Mobilizing the women of her village
Kalavati Devi persuaded the women to carry the electricity poles and wires to their village, situated at a height of some 500 meters, on their shoulders. When the officials came to know about this they were furious and threatened to lodge a criminal case against the women. But the women did not step back they asked the police to send them to jail. Taken aback, the officials finally decided to connect the village to the power grid. Bringing electricity to village did not only help to lit up households but also it allowed for mechanization of many farming operations, such as threshing, milking, and hoisting grain for storage.
Light at the end of the tunnel
As the hilly area had a labor shortage, electricity allowed greater productivity at a reduced cost. That was first of victory Kalavati Devi’s desire to do something for the people. But she did not stop there and decide to go on a fight against ills prevailing in the area.
One morning, when she went into the forest along with the other women to fetch cattle fodder, she saw that all the trees were marked with a chalk to be felled later.Taantri forest which was the only source of sustenance for the hill villages needed to be saved, for which Kalavati Devi once again got back to action and mobilized the women, drawing inspiration from the “chipko movement” of the 1970s – the green movement where protesters hugged trees in the hills of Uttarakhand to stop them from being cut. “They first tried to bribe us and when that failed, they threatened us. We also protested before the district authorities, held sit-in demonstrations and finally the officials passed an order not to fell the trees,” she says.
Today Kalavati Devi Rawat and other women in the area are inheriting the legacy of Amrita Devi who along with 84 villagers risked their lives to protect the forest trees from being felled on the order of the maharaja (king) during Chipko movement in 70s decade in Rajasthan.

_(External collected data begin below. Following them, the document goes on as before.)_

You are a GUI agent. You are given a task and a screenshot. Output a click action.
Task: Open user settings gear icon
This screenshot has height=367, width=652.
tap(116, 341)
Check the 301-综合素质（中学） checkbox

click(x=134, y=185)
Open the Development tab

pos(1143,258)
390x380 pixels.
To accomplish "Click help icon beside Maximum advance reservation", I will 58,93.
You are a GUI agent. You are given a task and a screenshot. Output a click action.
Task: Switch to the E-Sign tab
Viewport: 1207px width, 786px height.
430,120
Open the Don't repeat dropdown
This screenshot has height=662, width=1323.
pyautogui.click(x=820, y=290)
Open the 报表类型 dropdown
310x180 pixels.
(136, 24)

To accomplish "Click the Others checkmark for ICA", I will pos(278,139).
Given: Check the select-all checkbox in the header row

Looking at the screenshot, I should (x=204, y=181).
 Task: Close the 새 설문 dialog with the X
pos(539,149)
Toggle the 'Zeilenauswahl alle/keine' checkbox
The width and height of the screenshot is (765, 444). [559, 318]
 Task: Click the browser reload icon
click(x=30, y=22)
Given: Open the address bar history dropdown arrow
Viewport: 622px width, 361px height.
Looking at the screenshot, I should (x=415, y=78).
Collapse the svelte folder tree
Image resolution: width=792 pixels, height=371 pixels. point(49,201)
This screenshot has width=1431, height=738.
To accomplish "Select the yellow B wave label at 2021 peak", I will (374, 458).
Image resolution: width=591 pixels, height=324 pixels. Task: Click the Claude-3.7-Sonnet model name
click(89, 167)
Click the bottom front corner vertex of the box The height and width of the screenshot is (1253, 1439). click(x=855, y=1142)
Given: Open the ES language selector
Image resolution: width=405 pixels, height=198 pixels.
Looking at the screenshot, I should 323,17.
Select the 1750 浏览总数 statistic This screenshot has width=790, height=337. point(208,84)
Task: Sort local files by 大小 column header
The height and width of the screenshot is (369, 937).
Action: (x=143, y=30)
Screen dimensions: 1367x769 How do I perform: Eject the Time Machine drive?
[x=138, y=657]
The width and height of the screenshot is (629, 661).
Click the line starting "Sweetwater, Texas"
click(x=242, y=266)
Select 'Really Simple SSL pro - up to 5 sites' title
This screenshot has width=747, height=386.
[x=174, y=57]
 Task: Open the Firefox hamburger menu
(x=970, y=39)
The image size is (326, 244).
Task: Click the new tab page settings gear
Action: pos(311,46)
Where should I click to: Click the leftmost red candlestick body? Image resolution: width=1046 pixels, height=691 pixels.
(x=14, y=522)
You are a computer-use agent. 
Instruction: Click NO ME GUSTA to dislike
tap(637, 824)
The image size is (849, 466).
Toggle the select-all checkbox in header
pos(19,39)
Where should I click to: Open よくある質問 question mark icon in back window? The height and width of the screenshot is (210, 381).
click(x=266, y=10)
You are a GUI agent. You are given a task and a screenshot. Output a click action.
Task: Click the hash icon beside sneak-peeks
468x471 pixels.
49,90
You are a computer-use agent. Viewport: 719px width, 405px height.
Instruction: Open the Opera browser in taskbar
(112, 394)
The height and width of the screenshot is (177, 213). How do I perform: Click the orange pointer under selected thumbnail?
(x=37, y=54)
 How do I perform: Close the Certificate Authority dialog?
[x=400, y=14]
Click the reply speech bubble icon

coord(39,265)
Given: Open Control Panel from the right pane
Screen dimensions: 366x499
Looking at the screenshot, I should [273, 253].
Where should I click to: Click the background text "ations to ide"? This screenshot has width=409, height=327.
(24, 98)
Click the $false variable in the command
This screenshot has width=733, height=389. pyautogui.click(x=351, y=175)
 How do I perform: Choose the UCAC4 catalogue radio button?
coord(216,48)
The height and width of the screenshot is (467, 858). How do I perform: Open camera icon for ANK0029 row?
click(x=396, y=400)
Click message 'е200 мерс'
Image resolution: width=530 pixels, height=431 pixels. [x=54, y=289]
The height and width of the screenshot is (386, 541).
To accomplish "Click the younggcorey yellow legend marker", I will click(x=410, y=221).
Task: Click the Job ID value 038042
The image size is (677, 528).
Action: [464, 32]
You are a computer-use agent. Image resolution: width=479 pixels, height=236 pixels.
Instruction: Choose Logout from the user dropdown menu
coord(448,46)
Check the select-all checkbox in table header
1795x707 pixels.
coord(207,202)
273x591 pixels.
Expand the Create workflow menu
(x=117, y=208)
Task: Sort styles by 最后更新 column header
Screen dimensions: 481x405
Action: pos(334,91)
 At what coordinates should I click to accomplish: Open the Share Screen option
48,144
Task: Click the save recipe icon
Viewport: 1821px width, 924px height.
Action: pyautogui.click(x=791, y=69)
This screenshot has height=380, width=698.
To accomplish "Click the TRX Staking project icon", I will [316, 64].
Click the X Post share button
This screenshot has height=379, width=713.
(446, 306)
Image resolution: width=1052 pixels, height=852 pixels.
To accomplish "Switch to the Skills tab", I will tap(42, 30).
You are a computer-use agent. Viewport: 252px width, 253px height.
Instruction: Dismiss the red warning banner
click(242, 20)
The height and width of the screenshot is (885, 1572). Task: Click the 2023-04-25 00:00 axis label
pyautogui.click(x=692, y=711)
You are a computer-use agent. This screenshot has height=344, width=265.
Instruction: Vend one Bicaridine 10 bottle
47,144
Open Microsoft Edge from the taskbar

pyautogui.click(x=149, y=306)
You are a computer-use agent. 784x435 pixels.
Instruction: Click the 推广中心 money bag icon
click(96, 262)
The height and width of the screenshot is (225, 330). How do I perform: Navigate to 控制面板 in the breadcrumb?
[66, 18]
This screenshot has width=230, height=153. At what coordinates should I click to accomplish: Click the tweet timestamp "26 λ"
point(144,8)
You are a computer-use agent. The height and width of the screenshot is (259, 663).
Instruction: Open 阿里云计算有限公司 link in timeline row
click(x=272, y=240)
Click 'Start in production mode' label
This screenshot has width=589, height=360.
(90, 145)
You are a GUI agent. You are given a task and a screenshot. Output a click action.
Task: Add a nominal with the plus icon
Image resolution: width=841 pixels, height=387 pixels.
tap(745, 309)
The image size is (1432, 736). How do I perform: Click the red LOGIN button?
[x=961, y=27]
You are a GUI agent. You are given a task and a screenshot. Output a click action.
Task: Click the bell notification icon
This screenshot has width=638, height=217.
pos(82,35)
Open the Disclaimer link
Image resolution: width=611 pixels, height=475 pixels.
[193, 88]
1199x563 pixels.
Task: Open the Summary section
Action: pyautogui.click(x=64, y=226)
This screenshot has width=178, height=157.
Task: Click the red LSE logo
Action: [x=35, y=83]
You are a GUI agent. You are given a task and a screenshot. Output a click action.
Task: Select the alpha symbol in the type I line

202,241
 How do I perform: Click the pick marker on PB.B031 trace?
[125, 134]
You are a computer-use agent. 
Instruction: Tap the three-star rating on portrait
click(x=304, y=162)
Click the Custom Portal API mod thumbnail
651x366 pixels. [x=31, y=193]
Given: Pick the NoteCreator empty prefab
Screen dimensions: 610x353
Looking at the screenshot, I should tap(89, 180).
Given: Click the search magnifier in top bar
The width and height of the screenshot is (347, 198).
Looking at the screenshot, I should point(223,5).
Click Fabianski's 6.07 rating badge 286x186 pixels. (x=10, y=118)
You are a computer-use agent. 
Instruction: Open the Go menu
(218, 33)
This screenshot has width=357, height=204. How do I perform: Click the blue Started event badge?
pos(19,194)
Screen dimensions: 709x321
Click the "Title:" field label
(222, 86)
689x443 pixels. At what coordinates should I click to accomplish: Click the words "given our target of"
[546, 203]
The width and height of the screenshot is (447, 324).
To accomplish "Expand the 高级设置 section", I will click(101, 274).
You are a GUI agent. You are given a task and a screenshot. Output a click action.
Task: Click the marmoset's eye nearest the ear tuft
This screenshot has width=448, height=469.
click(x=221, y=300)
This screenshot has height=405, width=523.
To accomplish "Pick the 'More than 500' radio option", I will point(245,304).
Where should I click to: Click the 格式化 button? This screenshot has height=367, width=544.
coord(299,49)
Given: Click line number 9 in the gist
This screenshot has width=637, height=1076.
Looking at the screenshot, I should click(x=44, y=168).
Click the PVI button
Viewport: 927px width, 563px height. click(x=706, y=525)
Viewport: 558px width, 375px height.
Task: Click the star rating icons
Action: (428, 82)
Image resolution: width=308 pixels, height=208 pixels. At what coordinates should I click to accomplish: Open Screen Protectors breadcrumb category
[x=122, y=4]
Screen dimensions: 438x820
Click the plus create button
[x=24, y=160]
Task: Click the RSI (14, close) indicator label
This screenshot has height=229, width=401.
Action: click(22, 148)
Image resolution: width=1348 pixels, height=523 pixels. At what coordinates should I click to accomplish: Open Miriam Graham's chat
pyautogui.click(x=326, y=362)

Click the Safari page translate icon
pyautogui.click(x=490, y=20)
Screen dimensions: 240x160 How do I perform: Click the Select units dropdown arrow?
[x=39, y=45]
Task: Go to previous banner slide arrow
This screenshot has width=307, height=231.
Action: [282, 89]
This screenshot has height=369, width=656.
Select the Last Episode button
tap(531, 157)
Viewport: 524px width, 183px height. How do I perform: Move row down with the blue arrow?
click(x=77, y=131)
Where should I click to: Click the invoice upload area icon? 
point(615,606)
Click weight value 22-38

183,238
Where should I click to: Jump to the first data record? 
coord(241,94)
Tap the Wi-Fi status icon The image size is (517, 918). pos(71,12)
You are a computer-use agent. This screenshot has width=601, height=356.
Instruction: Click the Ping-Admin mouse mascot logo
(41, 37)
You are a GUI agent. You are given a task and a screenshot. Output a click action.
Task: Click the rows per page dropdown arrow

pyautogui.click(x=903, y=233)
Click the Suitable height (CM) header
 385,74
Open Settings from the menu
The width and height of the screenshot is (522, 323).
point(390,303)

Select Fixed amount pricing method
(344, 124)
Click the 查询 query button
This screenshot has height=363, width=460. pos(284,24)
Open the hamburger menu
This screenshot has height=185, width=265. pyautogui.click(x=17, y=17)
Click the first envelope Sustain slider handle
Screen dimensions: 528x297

To give an organized and defined structure to her hustle and bustle she formed small groups of village women – known as the Mahila Mangal Dal (Women Welfare Group) – that patrolled the woods on foot to check the movement of the timber mafia.
The Logical Indian commends women like Kalavati Devi Rawat who are emerging as the inspirational symbols for new India. She without doubt stands a symbol of courage for all men and women who wants to make a change in the society.